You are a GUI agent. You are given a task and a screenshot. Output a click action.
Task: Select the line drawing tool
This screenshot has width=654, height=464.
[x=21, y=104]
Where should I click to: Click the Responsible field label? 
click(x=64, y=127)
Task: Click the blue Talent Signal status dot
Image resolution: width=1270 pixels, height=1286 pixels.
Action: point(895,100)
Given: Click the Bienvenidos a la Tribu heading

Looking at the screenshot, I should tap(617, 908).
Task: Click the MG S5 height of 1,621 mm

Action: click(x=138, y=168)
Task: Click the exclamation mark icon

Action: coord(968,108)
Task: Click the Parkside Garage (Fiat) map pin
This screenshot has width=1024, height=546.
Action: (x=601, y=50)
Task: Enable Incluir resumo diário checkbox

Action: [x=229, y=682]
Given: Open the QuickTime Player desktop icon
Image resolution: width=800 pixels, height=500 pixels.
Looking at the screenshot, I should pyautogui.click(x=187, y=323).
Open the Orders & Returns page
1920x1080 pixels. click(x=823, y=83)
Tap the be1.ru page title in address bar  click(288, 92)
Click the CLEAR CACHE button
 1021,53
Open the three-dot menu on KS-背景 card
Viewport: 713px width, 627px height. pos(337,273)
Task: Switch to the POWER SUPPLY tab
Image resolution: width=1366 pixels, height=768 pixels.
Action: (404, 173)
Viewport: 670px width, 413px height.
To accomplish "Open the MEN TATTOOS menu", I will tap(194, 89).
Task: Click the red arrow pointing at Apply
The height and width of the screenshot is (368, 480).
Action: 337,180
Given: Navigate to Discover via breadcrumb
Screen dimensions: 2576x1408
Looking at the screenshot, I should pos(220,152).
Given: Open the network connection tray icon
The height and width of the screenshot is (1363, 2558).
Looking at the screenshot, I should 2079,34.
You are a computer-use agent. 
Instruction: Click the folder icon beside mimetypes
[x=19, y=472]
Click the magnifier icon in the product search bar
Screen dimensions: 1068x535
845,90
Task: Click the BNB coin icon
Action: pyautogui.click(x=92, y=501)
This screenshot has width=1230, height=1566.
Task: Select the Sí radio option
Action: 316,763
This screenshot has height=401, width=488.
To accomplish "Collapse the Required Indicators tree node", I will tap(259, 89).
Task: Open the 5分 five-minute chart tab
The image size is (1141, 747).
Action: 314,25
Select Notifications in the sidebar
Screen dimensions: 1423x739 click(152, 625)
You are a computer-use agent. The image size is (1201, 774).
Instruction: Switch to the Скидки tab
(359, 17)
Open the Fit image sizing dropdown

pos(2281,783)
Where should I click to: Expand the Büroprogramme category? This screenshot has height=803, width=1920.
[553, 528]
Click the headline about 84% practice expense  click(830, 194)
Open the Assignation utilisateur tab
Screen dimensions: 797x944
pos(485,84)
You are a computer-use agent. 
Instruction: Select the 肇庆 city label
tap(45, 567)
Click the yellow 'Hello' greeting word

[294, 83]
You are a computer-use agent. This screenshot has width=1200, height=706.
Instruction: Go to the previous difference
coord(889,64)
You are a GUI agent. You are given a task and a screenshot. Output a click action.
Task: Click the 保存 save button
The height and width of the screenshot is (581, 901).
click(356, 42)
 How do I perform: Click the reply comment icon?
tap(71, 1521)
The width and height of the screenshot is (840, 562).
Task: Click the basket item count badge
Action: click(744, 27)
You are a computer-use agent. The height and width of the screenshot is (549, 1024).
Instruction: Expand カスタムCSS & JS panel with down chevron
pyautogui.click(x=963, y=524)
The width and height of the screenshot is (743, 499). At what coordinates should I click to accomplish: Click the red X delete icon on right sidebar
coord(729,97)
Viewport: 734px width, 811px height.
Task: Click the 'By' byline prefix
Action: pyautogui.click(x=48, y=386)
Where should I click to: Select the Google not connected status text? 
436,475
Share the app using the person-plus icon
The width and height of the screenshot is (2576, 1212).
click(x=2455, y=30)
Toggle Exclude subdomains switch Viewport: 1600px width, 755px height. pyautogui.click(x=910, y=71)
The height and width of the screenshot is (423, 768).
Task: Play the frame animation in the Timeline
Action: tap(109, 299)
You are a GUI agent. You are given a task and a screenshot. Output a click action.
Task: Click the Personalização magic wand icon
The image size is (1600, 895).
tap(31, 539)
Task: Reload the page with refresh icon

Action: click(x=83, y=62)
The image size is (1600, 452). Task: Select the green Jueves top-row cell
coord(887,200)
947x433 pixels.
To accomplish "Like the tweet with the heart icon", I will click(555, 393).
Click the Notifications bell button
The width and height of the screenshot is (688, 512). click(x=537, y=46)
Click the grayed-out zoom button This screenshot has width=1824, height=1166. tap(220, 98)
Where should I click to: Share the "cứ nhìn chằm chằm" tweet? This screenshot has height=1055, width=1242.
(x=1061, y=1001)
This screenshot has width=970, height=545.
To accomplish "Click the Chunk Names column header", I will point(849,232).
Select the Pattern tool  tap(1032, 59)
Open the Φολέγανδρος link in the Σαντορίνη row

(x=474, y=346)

### Requirements
Please reproduce the data word for word, from the line with "Where should I click to: Expand" up to and including the line with "pos(485,84)".

### The answer
Where should I click to: Expand the Büroprogramme category? This screenshot has height=803, width=1920.
[553, 528]
Click the headline about 84% practice expense  click(830, 194)
Open the Assignation utilisateur tab
Screen dimensions: 797x944
pos(485,84)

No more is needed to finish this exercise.